Tracer Diagnostics | Particulate oil tracers vs liquid-form oil tracers

Particulate oil tracers vs liquid-form oil tracers

How liquid-form oil tracers generate false-positive results: a laboratory demonstration

Oil-soluble tracers are placed into fractures of multistage wells during stimulation to provide important stage-specific diagnostic information. They function by preferentially partitioning (dissolving) only into the oil phase of formation fluids. Laboratory analysis of produced oil samples quantifies the amount of each tracer recovered from the well, permitting relative oil contribution from each stage to be determined. Oil-soluble tracers were originally deployed in liquid form, which is still commonly used.

A recognized disadvantage of liquid-form oil tracers is that unpartitioned liquid-form oil tracers can be transported from fractures to the wellbore by formation pressure and water flow. In the wellbore, unpartitioned liquid-form oil tracer from one stage will partition into oil from other stages during transit to the wellhead. When produced oil samples are analyzed, the amount of tracer recovered will result in “false positives” that over-represent the amount of oil produced from that stage and can even indicate oil production where there is none.

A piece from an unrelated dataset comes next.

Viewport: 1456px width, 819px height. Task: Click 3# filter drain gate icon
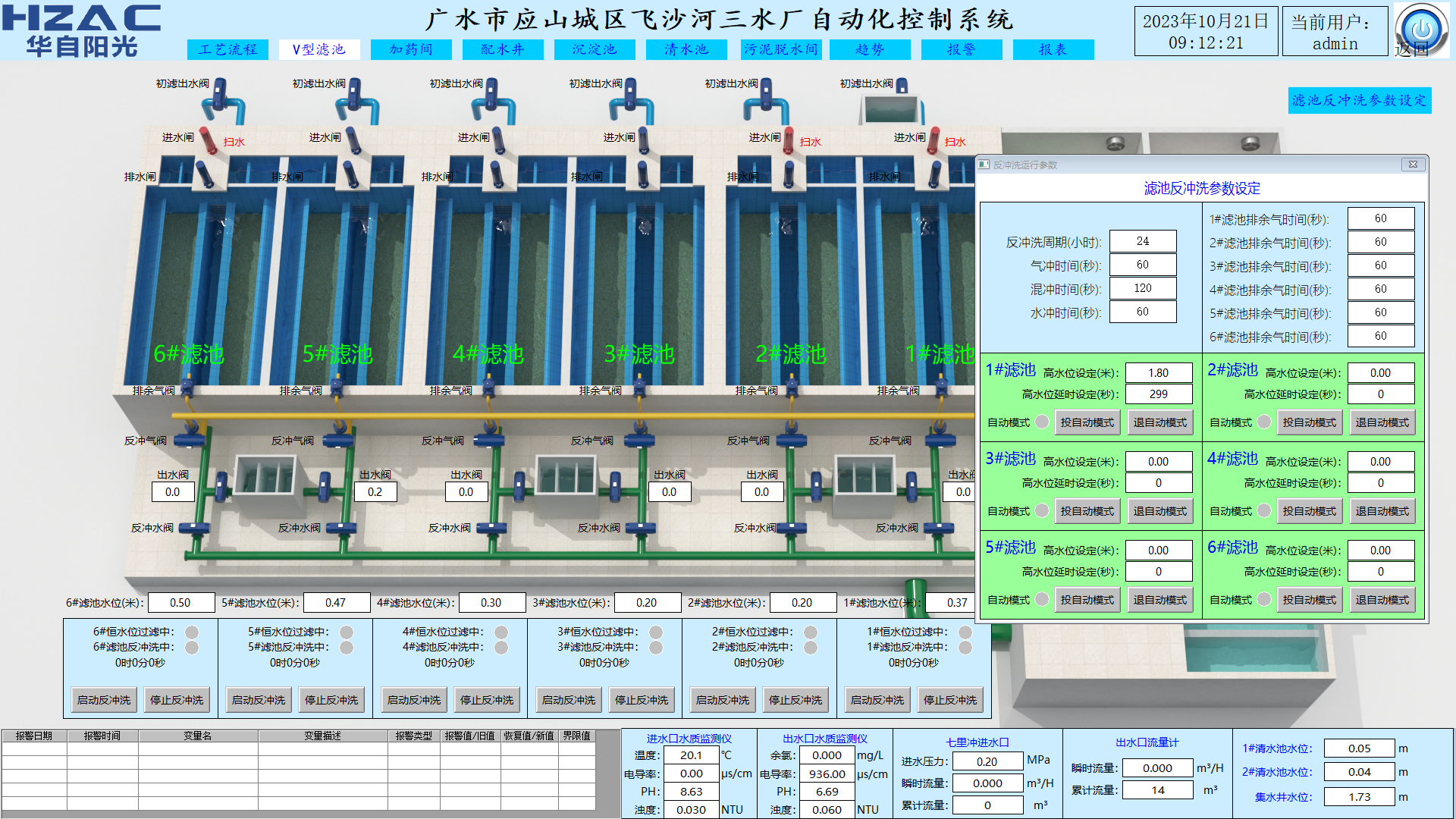coord(642,175)
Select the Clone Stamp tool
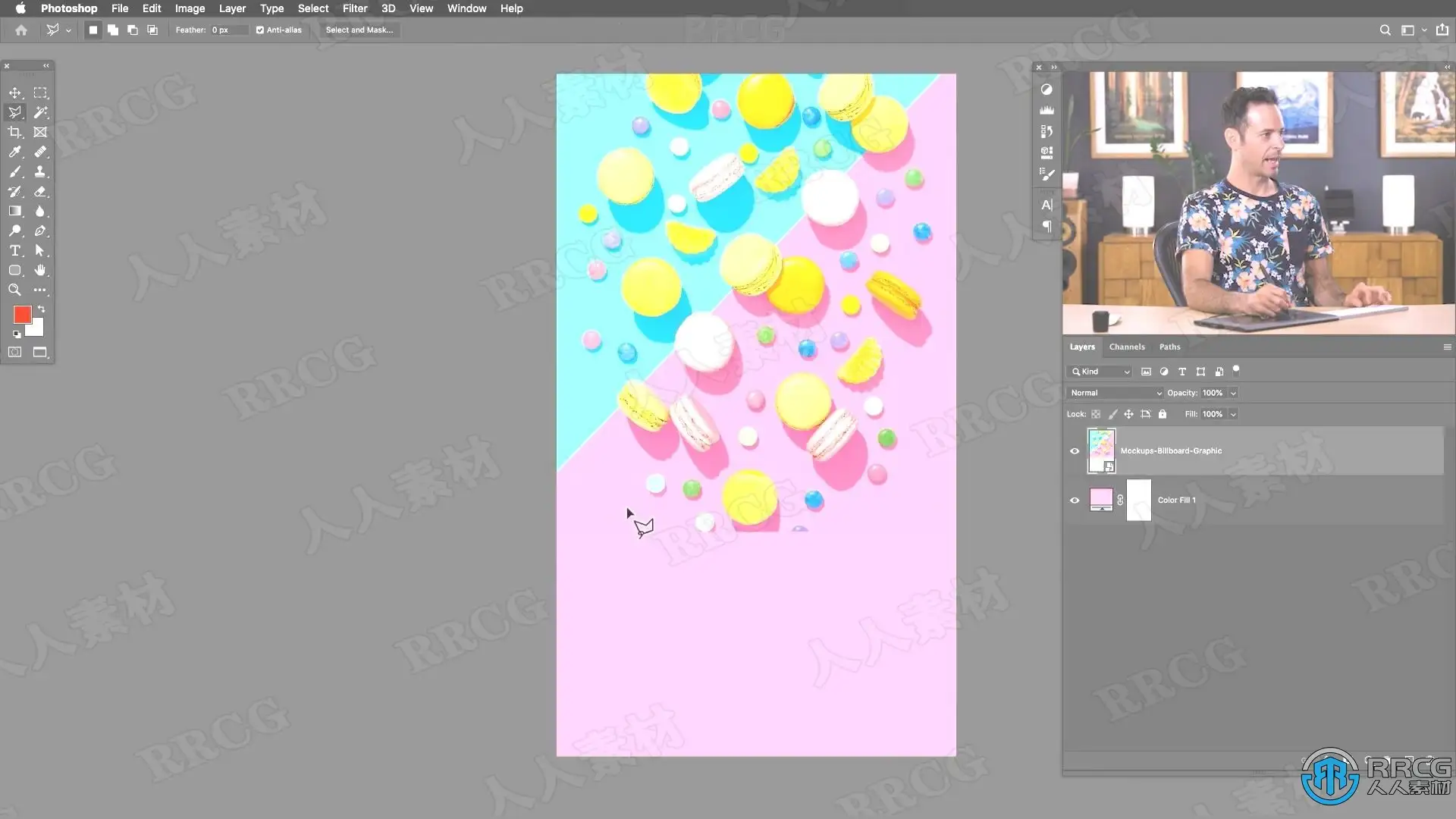 pyautogui.click(x=40, y=171)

OST particulate oil tracers
NCS Multistage Tracer Diagnostics¹ introduced OST™ particulate oil tracers in 2014 to address the issue of false positives. These tracers are manufactured using a proprietary process in which tracer chemical is adsorbed onto highly porous² activated charcoal particles. These particles are injected during well stimulation and are embedded in propped fractures. OST tracer chemicals are extremely hydrophobic (Kow values as high as 45,000) and can only be desorbed from the carrier particles by direct contact with hydrocarbons. Since the particles are immobile and water cannot trigger tracer release, OST tracer recovery is related to the mass of oil flowing around the tracer particles and is therefore proportional to oil contribution from each traced stage.

Laboratory demonstration
To demonstrate the undesirable mobility of unpartitioned liquidform oil tracers, two “fracture beds” were prepared by packing columns with Ottawa sand. OST 2910 particulate tracer was placed on top of one sand column, and an equal mass of the same tracer in liquid form was placed on top of the other sand column. To simulate water production from a reservoir, an equal volume of pure water was pumped through both columns at the same pressure and rate. The “produced water” from each column was collected in four successive 5mL samples to represent early, post-frac flowback. The samples were then analyzed using high-resolution mass spectrometry, which detects OST tracer chemicals in parts-per-billion concentrations.

Results
The water samples collected from the simulated fracture bed with OST particulate oil tracer contained no detectable oil tracer; the samples from the other column contained 4 ppm, 11 ppm, 15 ppm, and 15 ppm of liquid tracer, respectively, demonstrating that pressure and flowing water can force liquid-form oil tracers out of a propped fracture and into a wellbore—even in the absence of hydrocarbon flow.

Recommendation
Since 2014, patented OST particulate tracers have delivered longterm, reliable diagnostic data in thousands of wells in major basins throughout the world. Given the inconsistent results and false positives typical of liquid-form oil tracers, NCS Multistage Tracer Diagnostics recommends particulate OST tracers for all oil tracing applications.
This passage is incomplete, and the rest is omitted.